Kiryl Relikh dimostra subito di non essere il solito mestierante, ma di essersi meritato la nomina a first contender a forza di pugni pesanti. Lo score con il quale si presenta, d’altronde, non lascia adito a dubbi: 21 vittorie su altrettanti match, con una percentuale di ko del 90%.

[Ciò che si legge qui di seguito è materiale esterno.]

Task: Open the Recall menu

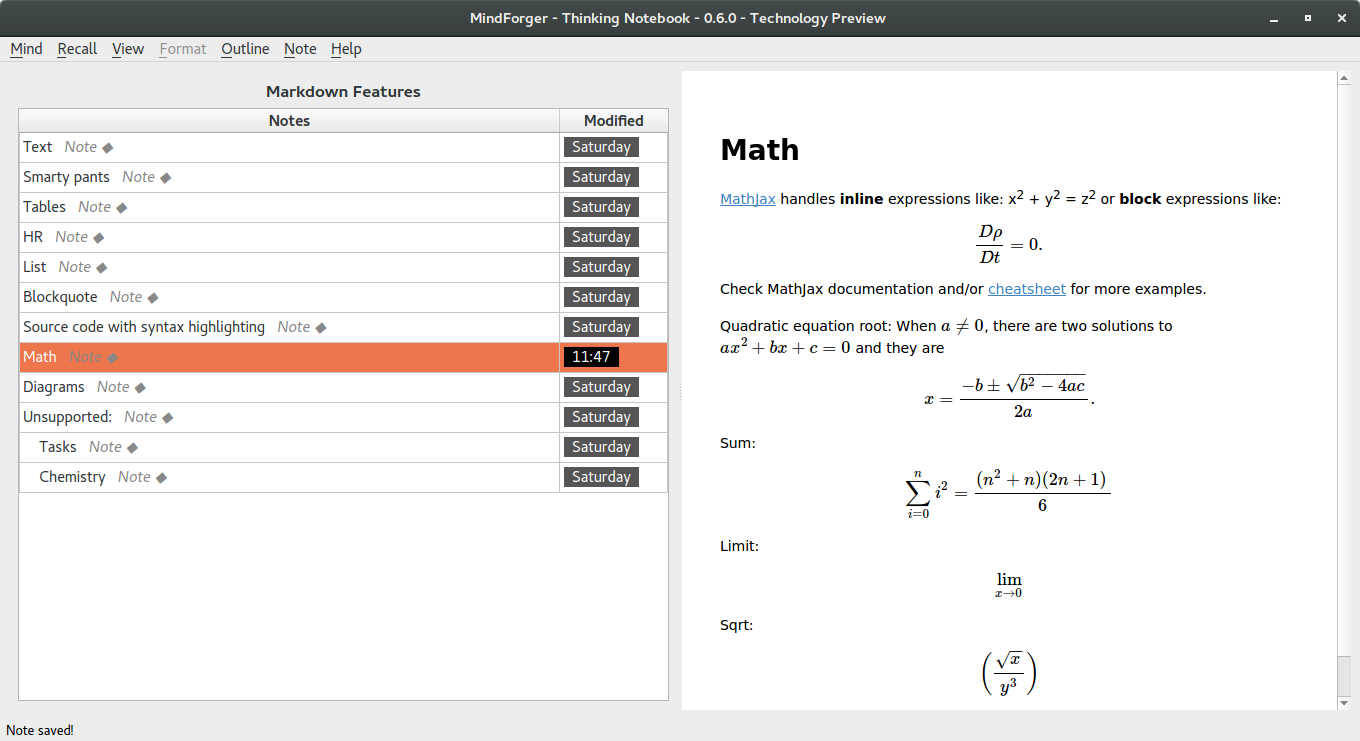Action: [77, 49]
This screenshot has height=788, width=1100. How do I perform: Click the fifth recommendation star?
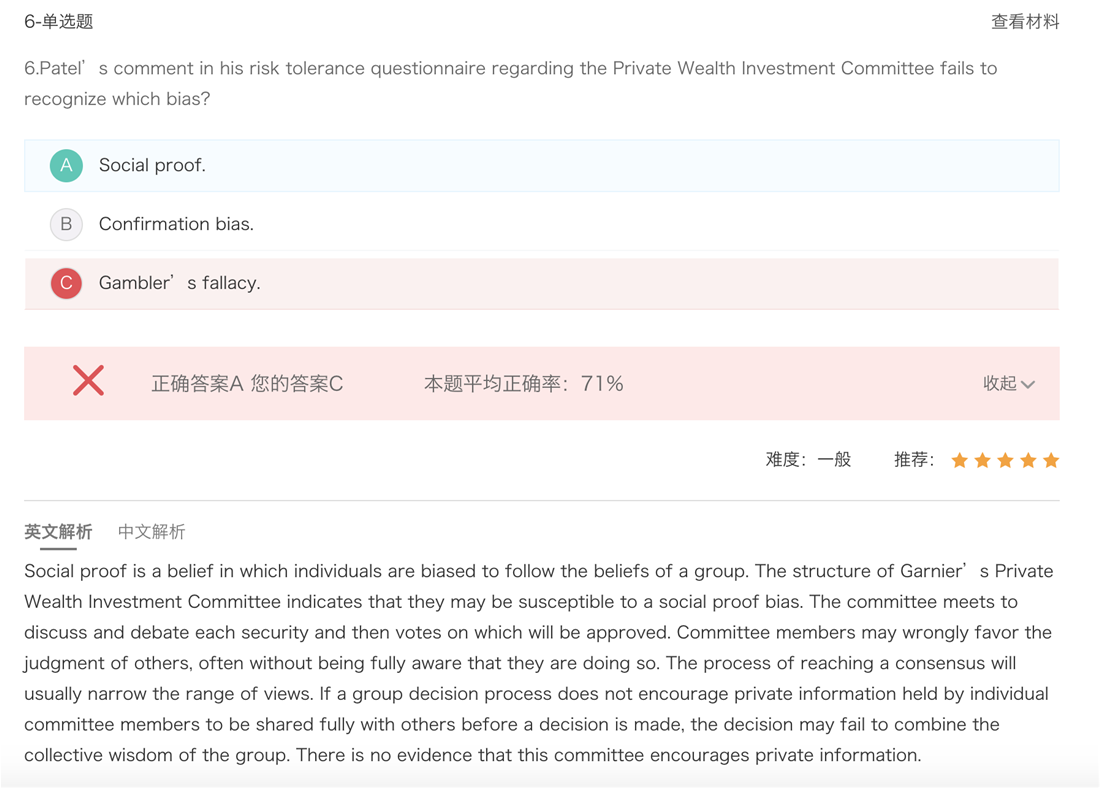[1051, 460]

Per i primi due round, lo sfidante gela il pubblico del SSE Hydro, mostrando grande agilità e pugni pesantissimi sia al viso, che (la maggior parte) al corpo. All’angolo del campione decidono che è ora di cambiare rotta, e dalla terza ripresa si comincia a vedere tutto un altro match: con il passare dei minuti, Burns prende in mano le sorti della sfida. Da segnalare nel terzo round un ottimo colpo al corpo da parte dello scozzese, che ravviva il pubblico di Glasgow. Il bielorusso fa molta fatica a leggere i jabs del campione, e durante la quinta ripresa incassa anche un potentissimo gancio sinistro che, per un attimo, lo fa vacillare.
Relikh non riesce a ritrovare il bandolo della matassa, e l’impossibilità di boxare come vorrebbe fa intravedere i primi segni di frustrazione: al nono round gli viene perdonata una “spallata”, che è simbolo dello stato d’animo del pugile dell’est europeo.
Dopo i sette round centrali tutti pro Burns, l’ex campione inglese Ricky Hatton scuote l’allievo bielorusso e gli dice di tentare il tutto per tutto. Le indicazioni dall’angolo instillano nuova linfa a Relikh, che con furia si avventa su Burns riavvolgendo il nastro ai primi due round. Le mani pesanti dello sfidante mettono in grande difficoltà il campione, cui difesa serrata comincia ad aprire falle sotto i colpi del bielorusso. La decima e l’undicesima ripresa regalano momenti di grande boxe, con Relikh che minaccia un ko che, però, non arriva. Nell’ultima ripresa è bravo Burns a limitare i pericoli, e a raggiungere l’ultima campanella.
Il verdetto dei giudici assegna la vittoria allo scozzese con un doppio 116-112 ed un esagerato 118-110, che fa storcere il naso all’allenatore di Relikh, Ricky Hatton.
Burns si conferma campione contro un avversario ostico, a cui è mancata la giusta esperienza ad altissimi livelli. Ora Eddie Hearns ha promesso allo scozzese la sfida dei sogni a Las Vegas, probabilmente un unification match contro Adrien Broner. Relikh, invece, ha qualità importanti, e ne sentiremo sicuramente parlare.
Nel sottoclou, Ian Lewinson si arrende alla decima ripresa contro Dillian Whyte, che si laurea nuovo campione britannico dei pesi massimi. Scott Cardle, invece, difende con successo la cintura britannica dei pesi leggeri, battendo Hooper per ko al sesto round: per lui si apriranno presto scenari internazionali.